*Exercise objective*.
From the data underneath, reproduce exactly the stretch that begins at the line with "Viewport: 558px width, 334px height." and ends after the line with "You are a computer-use".

*Records shown*.
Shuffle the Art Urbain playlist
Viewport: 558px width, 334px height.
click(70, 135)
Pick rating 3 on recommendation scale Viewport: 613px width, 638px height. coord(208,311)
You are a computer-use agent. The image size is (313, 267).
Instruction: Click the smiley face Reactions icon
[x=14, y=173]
---
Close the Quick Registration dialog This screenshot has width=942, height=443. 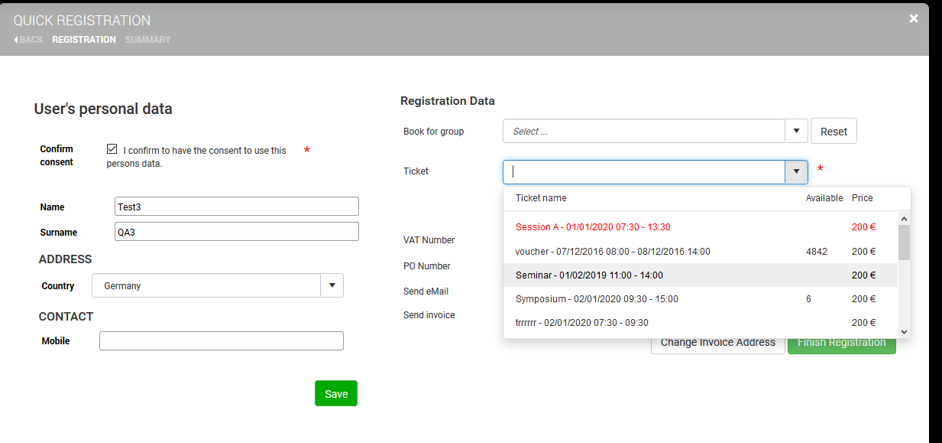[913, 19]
...
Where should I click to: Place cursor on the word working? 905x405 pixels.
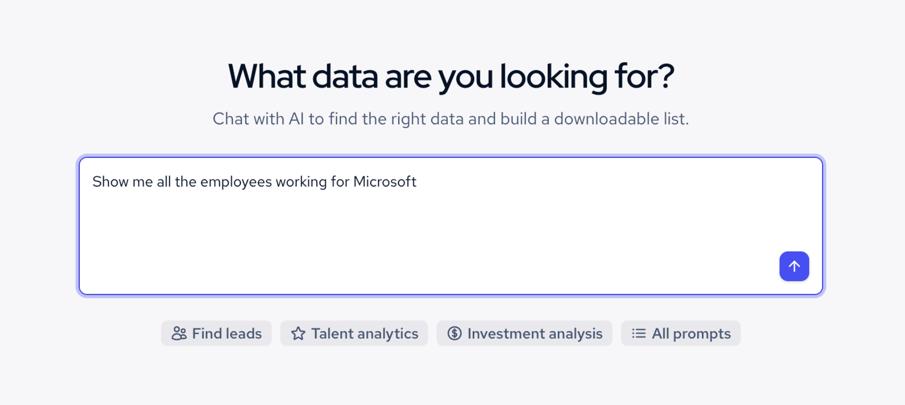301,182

*Answer to this exercise*.
Viewport: 558px width, 334px height.
click(70, 135)
Pick rating 3 on recommendation scale Viewport: 613px width, 638px height. coord(208,311)
You are a computer-use agent. The image size is (313, 267).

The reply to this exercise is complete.